Exercise description: Carry on the post about Postgres indexes and database size on a full server, starting after its last sentence.

Excerpted text:
>> Begin
Encountering issues with Postgres Index and the size of the database on the server

A problem has arisen where the server is offline, and we've noticed that the storage space is already exhausted, despite having approximately 20-30 million records on the server. The database size should not exceed 40-50GB. So, where has all the remaining space gone, considering that a default disk is typically around 1TB? 😅

df  -h

Filesystem      Size  Used Avail Use% Mounted on

udev             16G     0   16G   0% /dev

tmpfs           3.1G  355M  2.8G  12% /run

/dev/sda1       226G   18G  199G   9% /

tmpfs            16G  4.0K   16G   1% /dev/shm

tmpfs           5.0M     0  5.0M   0% /run/lock

tmpfs            16G     0   16G   0% /sys/fs/cgroup

/dev/sdb        762G  670G   54G  93% /mnt/volume-nbg1-1

tmpfs           3.1G     0  3.1G   0% /run/user/0


 /mnt/volume-nbg1-1 ------------------------------------------------------------------------------------------------------------------------------------------------------------------------

  472.0 GiB [##########] /postgresql                                                                                                                                                           

  146.7 GiB [###       ] /database

   50.7 GiB [#         ] /static

e  16.0 KiB [          ] /lost+found

This command is highly effective for identifying hard drive issues. Initially, verify that you are in the '/var/logs' directory, as sometimes the problem can arise from inadvertently running a debugger in verbose mode, resulting in excessive log generation. However, in this instance, we will explore potential additional challenges. I plan to outline some design decisions for removing unused indexes, although these indexes are typically intended for not very large database tables containing approximately 25 million records or something like that.
>> End
Data lines:
>> Begin
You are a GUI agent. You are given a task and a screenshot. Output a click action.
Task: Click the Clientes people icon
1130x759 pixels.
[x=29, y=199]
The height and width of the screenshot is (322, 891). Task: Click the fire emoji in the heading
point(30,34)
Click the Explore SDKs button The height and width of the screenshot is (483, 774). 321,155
>> End
>> Begin
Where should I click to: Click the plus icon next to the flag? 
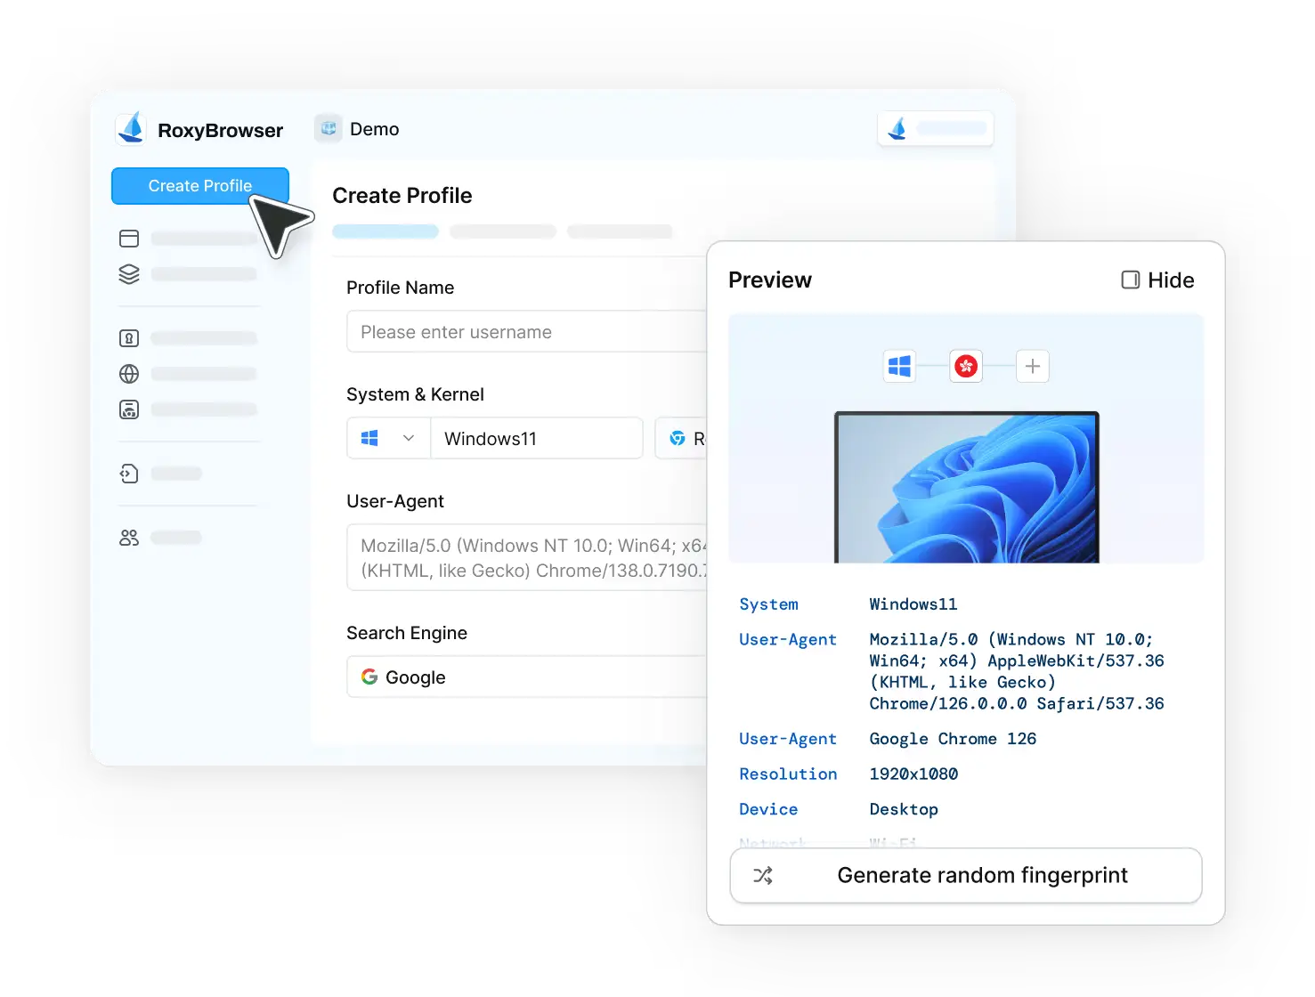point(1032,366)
>> End
>> Begin
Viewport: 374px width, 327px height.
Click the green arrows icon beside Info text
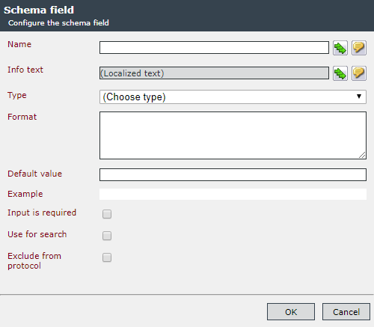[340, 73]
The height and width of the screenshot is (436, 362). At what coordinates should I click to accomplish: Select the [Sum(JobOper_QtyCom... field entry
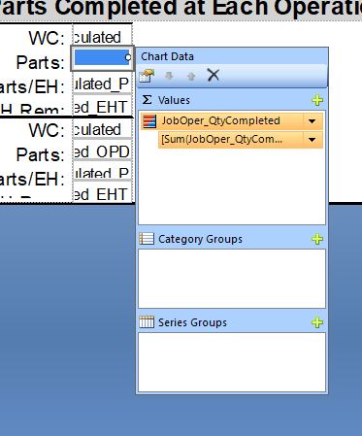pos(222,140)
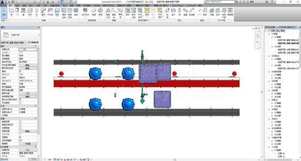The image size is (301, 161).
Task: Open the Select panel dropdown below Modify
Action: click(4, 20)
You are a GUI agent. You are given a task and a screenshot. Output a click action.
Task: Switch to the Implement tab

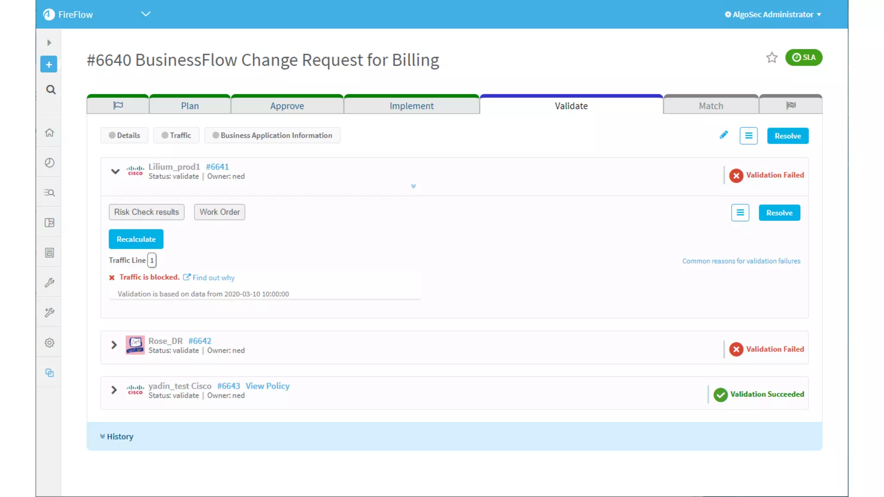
>> End
Task answer:
python manage.py dbshell

select schemaname as table_schema,

       relname as table_name,

       pg_size_pretty(pg_total_relation_size(relid)) as total_size,

       pg_size_pretty(pg_relation_size(relid)) as data_size,

       pg_size_pretty(pg_total_relation_size(relid) - pg_relation_size(relid)) 

        as external_size

from pg_catalog.pg_statio_user_tables

order by pg_total_relation_size(relid) desc,

         pg_relation_size(relid) desc;

 table_schema |           table_name            | total_size | data_size  | external_size 


 public       | job_jobarchive                  | 436 GB     | 71 GB      | 365 GB

 public       | crawler_page                    | 12 GB      | 2589 MB    | 9359 MB

 public       | job_jobarchive_locations        | 9959 MB    | 2225 MB    | 7734 MB

So, as I suspected, the size in the file system for the data isn't that large, and it's actually the index that has significantly expanded.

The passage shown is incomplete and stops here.